• _Work request_: Print all the records exactly as they stand.

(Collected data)
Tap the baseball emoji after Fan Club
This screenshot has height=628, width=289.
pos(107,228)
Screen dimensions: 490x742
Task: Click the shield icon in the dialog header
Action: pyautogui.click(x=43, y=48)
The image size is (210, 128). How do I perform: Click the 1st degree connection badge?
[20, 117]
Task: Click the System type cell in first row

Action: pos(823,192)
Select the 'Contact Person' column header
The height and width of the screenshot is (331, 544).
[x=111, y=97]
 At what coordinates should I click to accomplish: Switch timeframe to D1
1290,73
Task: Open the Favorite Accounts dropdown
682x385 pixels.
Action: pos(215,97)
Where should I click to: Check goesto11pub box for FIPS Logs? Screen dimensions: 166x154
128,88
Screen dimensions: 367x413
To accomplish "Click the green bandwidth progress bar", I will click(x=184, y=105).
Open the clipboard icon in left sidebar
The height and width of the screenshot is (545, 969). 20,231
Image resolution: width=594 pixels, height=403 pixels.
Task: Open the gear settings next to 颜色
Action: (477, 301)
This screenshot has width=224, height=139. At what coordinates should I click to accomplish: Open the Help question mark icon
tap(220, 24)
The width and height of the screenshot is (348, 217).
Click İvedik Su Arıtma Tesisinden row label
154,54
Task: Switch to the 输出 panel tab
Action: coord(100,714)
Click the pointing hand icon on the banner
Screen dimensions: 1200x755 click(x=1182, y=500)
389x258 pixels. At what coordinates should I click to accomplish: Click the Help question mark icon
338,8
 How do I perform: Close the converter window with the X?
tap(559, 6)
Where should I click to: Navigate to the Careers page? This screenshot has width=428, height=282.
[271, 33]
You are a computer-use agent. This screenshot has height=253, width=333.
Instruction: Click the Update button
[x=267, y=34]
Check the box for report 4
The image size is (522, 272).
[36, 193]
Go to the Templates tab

• _Solution to this task_:
Tap the baseball emoji after Fan Club
This screenshot has height=628, width=289.
pos(107,228)
Screen dimensions: 490x742
Task: Click the shield icon in the dialog header
Action: pyautogui.click(x=43, y=48)
The image size is (210, 128). How do I perform: Click the 1st degree connection badge?
[20, 117]
Task: Click the System type cell in first row

Action: pos(823,192)
Select the 'Contact Person' column header
The height and width of the screenshot is (331, 544).
[x=111, y=97]
 At what coordinates should I click to accomplish: Switch timeframe to D1
1290,73
Task: Open the Favorite Accounts dropdown
682x385 pixels.
Action: pos(215,97)
Where should I click to: Check goesto11pub box for FIPS Logs? Screen dimensions: 166x154
128,88
Screen dimensions: 367x413
To accomplish "Click the green bandwidth progress bar", I will click(x=184, y=105).
Open the clipboard icon in left sidebar
The height and width of the screenshot is (545, 969). 20,231
Image resolution: width=594 pixels, height=403 pixels.
Task: Open the gear settings next to 颜色
Action: (477, 301)
This screenshot has width=224, height=139. At what coordinates should I click to accomplish: Open the Help question mark icon
tap(220, 24)
The width and height of the screenshot is (348, 217).
Click İvedik Su Arıtma Tesisinden row label
154,54
Task: Switch to the 输出 panel tab
Action: coord(100,714)
Click the pointing hand icon on the banner
Screen dimensions: 1200x755 click(x=1182, y=500)
389x258 pixels. At what coordinates should I click to accomplish: Click the Help question mark icon
338,8
 How do I perform: Close the converter window with the X?
tap(559, 6)
Where should I click to: Navigate to the Careers page? This screenshot has width=428, height=282.
[271, 33]
You are a computer-use agent. This screenshot has height=253, width=333.
Instruction: Click the Update button
[x=267, y=34]
Check the box for report 4
The image size is (522, 272).
[36, 193]
Go to the Templates tab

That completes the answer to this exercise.